### ITEMS FOURNIS

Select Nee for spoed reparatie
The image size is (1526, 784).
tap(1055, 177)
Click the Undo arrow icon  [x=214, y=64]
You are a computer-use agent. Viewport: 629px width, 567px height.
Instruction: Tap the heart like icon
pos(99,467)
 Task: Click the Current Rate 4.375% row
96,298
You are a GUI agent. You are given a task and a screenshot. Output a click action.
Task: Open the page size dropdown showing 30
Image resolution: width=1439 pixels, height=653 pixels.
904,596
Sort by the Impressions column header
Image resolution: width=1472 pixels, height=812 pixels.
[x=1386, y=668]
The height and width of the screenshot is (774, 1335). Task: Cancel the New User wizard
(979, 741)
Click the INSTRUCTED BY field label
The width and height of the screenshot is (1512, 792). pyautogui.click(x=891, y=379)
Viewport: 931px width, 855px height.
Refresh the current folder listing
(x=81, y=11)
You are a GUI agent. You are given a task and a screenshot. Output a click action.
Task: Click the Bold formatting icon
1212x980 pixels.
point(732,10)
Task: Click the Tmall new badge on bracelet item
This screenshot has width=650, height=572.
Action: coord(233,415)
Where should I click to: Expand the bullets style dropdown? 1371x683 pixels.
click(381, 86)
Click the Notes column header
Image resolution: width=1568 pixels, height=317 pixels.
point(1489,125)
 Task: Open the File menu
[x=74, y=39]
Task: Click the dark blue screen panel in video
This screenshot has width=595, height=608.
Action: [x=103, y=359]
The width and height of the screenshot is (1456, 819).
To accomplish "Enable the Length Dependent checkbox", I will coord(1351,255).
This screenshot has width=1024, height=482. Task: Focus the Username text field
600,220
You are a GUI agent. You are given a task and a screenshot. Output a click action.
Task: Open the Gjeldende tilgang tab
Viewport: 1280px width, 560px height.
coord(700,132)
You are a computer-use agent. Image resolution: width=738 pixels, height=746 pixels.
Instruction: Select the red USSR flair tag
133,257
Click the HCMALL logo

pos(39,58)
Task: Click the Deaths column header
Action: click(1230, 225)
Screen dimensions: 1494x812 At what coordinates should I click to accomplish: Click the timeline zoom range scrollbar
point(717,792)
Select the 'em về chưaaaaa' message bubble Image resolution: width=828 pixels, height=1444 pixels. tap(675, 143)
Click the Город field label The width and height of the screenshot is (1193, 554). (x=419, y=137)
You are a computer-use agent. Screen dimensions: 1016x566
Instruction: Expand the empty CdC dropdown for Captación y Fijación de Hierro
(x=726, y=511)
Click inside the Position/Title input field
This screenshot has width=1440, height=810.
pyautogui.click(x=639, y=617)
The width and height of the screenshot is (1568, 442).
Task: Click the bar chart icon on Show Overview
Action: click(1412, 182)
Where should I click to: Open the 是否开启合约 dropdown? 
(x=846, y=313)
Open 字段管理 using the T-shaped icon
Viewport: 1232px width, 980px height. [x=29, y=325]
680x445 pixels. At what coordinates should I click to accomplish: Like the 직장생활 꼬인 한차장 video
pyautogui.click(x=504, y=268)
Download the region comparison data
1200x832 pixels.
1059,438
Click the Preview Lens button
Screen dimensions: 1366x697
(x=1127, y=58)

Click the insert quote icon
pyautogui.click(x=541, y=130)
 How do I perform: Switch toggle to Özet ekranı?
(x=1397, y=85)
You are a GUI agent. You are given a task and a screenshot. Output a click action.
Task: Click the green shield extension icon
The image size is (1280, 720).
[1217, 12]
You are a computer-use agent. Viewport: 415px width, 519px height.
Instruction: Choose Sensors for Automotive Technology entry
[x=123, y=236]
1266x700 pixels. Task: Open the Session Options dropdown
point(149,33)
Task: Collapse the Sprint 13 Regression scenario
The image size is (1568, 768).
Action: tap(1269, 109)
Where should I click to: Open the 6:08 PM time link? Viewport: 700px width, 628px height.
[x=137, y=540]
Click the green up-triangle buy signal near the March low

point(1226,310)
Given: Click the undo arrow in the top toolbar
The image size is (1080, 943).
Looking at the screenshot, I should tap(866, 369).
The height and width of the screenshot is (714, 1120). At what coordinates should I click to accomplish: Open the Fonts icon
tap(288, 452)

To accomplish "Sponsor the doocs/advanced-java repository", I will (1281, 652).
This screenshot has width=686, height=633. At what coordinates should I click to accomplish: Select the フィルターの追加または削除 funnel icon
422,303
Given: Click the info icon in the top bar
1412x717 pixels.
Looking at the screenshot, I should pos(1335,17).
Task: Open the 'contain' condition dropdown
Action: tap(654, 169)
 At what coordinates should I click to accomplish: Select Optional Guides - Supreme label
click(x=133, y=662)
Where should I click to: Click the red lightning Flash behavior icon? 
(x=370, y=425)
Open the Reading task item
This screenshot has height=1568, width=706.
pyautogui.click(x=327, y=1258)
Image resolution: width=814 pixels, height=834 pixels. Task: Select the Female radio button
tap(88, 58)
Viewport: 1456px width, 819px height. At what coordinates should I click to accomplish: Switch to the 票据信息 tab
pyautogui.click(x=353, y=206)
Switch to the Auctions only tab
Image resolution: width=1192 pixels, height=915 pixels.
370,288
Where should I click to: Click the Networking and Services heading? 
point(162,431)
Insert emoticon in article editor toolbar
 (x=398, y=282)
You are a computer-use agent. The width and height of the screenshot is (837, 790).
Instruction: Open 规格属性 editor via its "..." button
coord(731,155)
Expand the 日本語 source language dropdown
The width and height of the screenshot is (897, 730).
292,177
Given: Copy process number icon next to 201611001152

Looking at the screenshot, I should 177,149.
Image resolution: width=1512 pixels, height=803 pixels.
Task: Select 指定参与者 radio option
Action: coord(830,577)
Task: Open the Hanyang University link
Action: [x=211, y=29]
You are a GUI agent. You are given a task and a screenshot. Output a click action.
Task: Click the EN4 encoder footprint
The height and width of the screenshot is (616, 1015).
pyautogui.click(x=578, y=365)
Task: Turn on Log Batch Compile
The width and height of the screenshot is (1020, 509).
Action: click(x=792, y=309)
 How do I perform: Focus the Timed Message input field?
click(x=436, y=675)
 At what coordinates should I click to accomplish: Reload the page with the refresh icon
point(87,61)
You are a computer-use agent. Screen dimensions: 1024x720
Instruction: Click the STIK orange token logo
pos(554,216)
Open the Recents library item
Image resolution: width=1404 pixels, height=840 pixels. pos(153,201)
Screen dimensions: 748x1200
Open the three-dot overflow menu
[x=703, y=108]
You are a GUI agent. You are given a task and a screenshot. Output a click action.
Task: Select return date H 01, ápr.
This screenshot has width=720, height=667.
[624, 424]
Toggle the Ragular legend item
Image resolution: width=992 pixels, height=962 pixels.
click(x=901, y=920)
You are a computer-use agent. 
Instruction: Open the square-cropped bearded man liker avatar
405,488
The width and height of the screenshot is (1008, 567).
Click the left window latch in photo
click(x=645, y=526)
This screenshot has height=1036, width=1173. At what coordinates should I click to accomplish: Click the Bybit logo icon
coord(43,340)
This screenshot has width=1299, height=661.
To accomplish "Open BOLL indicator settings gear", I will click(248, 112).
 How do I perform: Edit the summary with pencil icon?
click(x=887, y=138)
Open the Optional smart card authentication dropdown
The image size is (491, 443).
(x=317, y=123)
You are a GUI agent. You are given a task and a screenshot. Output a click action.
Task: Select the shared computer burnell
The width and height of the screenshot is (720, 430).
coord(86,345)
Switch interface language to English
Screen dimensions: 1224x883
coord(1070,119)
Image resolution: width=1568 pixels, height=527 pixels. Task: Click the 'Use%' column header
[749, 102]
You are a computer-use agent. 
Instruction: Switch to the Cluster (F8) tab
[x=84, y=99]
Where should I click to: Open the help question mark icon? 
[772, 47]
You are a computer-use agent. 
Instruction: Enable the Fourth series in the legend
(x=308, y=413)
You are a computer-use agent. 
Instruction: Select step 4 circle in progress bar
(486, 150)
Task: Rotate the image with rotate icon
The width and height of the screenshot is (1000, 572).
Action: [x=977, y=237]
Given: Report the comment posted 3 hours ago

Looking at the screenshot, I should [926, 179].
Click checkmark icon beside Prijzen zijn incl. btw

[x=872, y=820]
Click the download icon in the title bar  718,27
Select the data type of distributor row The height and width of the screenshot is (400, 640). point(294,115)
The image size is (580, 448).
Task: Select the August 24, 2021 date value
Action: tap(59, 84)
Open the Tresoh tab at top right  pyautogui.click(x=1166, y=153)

### CE QU'IL FAUT
Modifie la partie des items qui va du début jusqu'à la ligne contenant "[x=1386, y=668]", incluse : remplace "heart" par "star" sans rien toucher d'autre.

### RÉSULTAT OBTENU
Select Nee for spoed reparatie
The image size is (1526, 784).
tap(1055, 177)
Click the Undo arrow icon  [x=214, y=64]
You are a computer-use agent. Viewport: 629px width, 567px height.
Instruction: Tap the star like icon
pos(99,467)
 Task: Click the Current Rate 4.375% row
96,298
You are a GUI agent. You are given a task and a screenshot. Output a click action.
Task: Open the page size dropdown showing 30
Image resolution: width=1439 pixels, height=653 pixels.
904,596
Sort by the Impressions column header
Image resolution: width=1472 pixels, height=812 pixels.
[x=1386, y=668]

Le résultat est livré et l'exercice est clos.